### Brief:
From the data, return each line holding the word "Write".

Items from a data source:
========================================================================
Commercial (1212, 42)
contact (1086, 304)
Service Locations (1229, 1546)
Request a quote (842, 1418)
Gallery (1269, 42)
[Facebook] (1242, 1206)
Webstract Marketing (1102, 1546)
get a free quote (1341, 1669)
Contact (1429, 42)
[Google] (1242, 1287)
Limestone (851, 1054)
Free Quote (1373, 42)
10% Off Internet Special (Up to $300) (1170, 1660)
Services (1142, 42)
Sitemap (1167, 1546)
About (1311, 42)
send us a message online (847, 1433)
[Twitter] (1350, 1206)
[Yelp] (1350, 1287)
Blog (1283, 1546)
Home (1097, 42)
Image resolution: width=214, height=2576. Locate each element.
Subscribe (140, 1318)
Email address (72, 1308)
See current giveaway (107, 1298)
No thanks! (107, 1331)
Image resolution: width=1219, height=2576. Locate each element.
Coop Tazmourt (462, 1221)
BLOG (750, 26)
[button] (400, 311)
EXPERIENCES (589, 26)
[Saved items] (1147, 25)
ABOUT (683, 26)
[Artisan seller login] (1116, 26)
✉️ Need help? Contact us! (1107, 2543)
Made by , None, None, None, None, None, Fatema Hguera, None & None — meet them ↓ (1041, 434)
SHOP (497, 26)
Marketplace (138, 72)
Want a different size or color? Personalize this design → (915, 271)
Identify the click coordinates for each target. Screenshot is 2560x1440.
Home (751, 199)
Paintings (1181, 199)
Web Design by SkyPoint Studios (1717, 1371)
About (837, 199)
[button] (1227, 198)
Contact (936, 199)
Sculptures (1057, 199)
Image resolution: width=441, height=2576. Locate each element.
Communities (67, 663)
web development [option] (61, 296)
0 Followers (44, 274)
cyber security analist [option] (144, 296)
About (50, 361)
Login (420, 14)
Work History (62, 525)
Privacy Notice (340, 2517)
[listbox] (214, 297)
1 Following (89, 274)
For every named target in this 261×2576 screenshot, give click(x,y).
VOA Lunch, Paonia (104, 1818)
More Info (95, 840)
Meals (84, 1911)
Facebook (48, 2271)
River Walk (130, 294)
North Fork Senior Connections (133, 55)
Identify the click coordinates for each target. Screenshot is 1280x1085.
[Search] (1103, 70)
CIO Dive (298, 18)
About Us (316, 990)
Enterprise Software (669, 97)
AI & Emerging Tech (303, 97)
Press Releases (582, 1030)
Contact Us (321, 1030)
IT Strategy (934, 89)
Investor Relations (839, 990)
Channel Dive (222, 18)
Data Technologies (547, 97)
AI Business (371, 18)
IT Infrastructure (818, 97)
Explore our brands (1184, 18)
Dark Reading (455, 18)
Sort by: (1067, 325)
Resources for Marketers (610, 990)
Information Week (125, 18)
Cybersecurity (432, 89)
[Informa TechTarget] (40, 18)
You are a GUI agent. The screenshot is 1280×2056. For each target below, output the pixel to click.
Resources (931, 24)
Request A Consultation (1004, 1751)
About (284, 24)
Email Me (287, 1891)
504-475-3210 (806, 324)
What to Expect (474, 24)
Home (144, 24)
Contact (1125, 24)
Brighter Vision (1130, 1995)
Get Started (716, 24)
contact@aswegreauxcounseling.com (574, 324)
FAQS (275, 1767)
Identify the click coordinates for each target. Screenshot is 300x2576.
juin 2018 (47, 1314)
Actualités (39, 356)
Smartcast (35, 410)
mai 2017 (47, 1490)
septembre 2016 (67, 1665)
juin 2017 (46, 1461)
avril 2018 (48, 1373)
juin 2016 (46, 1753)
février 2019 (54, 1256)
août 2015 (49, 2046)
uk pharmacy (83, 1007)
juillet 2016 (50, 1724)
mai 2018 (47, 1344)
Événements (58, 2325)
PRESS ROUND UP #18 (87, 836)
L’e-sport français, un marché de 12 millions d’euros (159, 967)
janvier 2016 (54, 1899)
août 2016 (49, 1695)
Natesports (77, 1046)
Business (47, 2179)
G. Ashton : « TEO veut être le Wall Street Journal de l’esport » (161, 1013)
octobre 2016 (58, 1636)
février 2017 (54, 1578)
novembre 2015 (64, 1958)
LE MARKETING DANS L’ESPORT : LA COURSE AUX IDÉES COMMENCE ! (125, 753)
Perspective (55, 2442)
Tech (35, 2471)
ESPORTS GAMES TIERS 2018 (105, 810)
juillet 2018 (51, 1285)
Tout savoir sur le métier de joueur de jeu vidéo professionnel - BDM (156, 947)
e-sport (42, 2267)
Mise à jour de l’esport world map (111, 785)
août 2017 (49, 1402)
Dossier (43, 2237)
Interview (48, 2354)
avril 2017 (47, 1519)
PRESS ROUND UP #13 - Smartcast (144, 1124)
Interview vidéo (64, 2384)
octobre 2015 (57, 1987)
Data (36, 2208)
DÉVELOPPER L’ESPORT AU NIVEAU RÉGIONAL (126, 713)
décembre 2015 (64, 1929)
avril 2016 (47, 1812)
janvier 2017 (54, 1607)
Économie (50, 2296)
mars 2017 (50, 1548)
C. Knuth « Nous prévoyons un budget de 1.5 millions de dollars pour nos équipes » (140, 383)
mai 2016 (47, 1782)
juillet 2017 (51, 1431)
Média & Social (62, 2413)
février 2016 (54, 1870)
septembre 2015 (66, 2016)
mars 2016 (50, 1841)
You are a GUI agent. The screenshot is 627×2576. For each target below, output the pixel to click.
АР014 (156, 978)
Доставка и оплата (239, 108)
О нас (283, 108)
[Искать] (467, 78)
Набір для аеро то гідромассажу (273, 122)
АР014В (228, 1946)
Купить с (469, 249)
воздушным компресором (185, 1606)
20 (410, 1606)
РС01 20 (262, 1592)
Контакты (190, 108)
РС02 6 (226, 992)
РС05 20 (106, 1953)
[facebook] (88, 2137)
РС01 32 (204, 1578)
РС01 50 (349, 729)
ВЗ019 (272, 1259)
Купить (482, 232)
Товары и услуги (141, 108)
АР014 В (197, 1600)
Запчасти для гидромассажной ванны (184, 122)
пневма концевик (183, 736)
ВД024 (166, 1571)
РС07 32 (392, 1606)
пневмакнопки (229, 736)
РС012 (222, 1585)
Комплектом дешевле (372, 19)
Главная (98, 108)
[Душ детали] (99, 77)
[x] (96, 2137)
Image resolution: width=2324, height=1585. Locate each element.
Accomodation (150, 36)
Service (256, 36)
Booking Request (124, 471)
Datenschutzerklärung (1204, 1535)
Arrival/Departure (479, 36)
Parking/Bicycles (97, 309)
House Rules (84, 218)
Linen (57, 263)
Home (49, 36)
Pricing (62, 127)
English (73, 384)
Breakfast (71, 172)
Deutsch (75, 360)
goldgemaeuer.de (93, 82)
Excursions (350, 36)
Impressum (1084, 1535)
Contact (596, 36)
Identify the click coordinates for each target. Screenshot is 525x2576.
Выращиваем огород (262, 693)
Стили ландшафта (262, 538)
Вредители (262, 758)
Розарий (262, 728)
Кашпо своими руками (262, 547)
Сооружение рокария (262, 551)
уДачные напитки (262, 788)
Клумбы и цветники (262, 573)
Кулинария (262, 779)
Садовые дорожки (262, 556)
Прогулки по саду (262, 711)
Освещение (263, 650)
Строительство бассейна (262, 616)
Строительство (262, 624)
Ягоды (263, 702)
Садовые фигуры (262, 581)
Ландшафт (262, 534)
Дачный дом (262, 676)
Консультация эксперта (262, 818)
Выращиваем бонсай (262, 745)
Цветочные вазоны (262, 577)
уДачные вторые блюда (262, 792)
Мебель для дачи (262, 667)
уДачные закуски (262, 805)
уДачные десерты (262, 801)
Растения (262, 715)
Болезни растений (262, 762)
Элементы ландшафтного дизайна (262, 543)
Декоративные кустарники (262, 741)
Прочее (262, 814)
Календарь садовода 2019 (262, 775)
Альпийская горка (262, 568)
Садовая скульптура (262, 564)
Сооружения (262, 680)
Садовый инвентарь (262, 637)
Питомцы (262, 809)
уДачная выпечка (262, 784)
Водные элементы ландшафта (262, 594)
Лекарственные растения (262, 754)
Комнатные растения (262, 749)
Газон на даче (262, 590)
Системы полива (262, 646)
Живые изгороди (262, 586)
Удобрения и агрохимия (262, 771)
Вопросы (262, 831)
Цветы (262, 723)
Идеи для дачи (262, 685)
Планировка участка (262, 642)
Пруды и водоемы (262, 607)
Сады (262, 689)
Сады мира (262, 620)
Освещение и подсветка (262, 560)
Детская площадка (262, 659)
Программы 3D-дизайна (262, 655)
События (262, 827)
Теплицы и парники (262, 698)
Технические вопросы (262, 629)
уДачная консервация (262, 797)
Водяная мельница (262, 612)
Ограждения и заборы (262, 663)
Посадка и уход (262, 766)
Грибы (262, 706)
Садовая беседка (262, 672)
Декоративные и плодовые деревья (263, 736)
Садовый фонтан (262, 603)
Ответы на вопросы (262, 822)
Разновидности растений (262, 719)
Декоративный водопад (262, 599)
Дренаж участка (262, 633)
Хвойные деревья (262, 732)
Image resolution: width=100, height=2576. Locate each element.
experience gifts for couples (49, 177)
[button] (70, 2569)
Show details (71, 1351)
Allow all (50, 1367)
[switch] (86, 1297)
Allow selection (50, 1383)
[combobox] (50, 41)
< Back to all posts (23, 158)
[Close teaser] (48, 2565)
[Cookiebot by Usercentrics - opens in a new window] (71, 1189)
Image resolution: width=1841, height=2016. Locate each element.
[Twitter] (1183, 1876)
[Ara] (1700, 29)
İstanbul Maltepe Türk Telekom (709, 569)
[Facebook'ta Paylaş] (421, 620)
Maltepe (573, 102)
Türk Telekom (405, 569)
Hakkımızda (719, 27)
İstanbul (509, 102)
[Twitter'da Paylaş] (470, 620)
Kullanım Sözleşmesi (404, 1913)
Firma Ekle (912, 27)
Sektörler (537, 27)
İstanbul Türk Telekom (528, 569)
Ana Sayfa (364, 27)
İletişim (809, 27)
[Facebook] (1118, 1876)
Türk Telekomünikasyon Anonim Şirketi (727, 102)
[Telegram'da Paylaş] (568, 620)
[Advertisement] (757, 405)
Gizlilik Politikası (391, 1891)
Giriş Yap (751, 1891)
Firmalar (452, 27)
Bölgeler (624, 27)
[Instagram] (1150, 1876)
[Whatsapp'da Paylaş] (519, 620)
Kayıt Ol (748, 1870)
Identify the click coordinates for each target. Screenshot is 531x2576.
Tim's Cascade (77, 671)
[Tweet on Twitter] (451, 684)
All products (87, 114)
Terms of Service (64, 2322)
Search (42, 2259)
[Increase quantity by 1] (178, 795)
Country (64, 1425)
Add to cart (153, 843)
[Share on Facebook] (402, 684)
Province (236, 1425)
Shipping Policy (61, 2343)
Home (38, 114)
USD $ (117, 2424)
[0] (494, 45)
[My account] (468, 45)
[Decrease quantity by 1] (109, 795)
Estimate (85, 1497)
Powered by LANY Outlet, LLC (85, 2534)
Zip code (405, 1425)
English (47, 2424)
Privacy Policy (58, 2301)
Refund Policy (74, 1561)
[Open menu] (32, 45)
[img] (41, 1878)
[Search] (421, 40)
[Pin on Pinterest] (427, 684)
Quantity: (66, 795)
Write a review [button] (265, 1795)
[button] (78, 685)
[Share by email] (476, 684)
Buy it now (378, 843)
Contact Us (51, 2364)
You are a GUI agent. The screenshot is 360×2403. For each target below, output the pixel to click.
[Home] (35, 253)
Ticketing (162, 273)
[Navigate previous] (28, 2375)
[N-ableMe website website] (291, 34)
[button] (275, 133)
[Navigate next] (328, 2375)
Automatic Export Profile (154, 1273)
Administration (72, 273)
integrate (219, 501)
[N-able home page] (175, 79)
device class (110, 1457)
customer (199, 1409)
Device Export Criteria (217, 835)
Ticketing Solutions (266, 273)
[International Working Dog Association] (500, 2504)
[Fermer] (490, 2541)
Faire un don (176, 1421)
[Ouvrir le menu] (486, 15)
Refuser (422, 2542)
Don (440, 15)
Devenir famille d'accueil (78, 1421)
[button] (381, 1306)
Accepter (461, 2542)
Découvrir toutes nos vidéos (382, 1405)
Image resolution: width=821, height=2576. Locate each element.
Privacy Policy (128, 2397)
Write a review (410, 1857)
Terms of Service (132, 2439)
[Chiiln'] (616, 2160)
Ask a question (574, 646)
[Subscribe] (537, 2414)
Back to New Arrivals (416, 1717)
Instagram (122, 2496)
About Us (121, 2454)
========================================================================
### Exercise result:
Write a review [button] (265, 1795)
Write a review (410, 1857)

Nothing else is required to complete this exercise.